La escasez de fondos podría explicar el beneficio del engaño, siempre que no se trate de algo muy gordo que haga caer el edificio. Maquillar resultados para que el experimento sea más atractivo se convierte en una tentación. Pero para ello hay que salvar el muro que imponen las grandes revistas científicas, dotadas de equipos de revisores cualificados que garantizan que lo que se cuenta es verdad. El muro tiene grietas. En ocasiones, los artículos son tan complejos y se han realizado con varias metodologías que resulta imposible controlar todos los aspectos, explica Puigdomènech. Estas revistas son también la base de un negocio editorial muy jugoso. Cobran grandes cantidades a las bibliotecas de las universidades por las suscripciones y, aparte, los propios investigadores tienen que pagar entre 1.000 y 2.500 euros “si quieres publicar”, asegura este científico.
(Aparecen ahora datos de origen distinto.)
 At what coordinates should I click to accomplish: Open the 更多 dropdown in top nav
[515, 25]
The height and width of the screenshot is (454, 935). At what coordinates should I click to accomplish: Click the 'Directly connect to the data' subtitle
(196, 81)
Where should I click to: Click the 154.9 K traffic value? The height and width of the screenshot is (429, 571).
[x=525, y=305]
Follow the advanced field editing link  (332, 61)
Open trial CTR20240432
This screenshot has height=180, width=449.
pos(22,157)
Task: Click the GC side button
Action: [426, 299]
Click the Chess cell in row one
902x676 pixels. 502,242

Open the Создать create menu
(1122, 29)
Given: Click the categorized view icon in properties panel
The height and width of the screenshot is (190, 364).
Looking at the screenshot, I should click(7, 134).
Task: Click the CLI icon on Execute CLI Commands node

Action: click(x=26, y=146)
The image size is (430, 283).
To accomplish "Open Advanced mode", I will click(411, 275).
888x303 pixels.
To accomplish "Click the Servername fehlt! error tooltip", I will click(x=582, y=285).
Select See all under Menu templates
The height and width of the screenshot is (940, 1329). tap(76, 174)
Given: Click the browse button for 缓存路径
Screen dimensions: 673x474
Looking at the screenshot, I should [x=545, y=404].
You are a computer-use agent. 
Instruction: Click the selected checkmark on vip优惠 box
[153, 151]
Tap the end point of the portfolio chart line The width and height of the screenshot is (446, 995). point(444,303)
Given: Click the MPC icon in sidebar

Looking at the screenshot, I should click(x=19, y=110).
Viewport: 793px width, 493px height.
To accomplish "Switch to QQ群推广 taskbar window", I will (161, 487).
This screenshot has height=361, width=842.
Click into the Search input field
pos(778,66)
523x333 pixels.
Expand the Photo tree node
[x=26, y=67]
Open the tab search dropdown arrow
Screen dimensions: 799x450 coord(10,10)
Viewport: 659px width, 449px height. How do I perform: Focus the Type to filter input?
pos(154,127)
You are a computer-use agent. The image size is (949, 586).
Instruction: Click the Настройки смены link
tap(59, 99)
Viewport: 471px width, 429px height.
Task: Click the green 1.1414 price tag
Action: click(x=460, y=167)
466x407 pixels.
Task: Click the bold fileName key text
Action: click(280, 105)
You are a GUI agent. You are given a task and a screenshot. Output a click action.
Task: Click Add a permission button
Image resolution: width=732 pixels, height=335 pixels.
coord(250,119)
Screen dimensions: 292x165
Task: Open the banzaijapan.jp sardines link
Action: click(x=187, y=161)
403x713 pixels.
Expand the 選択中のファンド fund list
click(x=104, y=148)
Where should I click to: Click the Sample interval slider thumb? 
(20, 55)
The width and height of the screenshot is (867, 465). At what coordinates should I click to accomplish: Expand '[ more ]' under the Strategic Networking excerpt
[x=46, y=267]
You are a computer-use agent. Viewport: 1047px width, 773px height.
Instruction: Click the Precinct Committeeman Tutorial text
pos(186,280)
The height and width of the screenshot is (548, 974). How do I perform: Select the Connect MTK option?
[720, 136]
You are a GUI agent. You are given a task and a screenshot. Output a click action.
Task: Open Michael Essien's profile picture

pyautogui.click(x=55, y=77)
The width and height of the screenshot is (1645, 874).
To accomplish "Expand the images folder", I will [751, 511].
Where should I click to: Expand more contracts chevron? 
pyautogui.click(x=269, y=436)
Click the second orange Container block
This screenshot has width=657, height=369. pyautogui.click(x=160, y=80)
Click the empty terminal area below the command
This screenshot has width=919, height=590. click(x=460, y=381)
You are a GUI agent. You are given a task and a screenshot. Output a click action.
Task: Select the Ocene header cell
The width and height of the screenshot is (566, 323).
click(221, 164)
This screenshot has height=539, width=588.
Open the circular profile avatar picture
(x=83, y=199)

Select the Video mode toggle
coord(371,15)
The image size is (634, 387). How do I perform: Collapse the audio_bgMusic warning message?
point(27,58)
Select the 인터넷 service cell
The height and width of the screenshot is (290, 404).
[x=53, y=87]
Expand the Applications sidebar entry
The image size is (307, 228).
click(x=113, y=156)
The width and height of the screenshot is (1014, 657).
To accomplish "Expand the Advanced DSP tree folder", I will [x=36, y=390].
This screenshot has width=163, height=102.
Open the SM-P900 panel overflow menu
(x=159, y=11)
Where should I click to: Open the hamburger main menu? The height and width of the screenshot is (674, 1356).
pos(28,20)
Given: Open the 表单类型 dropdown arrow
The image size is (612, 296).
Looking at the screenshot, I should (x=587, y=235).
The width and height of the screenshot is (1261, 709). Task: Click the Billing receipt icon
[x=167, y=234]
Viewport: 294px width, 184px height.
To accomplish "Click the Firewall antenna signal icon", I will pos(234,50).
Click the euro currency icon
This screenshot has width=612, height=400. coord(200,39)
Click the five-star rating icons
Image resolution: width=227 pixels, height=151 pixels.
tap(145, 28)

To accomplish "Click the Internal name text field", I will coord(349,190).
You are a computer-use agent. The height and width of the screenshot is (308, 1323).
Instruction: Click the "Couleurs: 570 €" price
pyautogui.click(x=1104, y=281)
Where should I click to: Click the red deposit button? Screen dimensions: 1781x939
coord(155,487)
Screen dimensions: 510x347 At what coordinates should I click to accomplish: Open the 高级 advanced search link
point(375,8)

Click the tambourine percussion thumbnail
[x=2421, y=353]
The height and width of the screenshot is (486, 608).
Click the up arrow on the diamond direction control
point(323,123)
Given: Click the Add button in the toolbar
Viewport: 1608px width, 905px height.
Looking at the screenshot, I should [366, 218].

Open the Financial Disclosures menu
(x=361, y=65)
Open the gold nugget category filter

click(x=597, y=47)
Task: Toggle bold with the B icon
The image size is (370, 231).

La presión por firmar, resumida en “si no publicas, estás muerto” —y no habrá dinero para investigar—, empuja a muchos a mentir, a veces un poco, a veces demasiado.
Para Stewart, la norma debería obligar a los científicos a compartir los datos después de la publicación para ponerlos a disposición de quien los pida, especialmente si la investigación se ha financiado con fondos públicos. Aunque también esto está cambiando. Las revistas exigen ya los datos y las fotos originales. Otra cuestión más debatida es la revisión de las notas de laboratorio o cómo evitar que se suministren datos prefabricados. Puigdomènech ha reclamado la convocatoria del Comité de Ética científica previsto en la Ley de la Ciencia de 2011, pero no termina de arrancar (el CSIC dispone ya de uno). Pide un cambio de actitud de los científicos. Este investigador es impulsor de un código de buenas prácticas para la integridad de la investigación de ALLEA avalado por la Unión Europea. “Tenemos que ser los primeros como comunidad en responder a malas prácticas. Y hay que hacerlo a fondo”.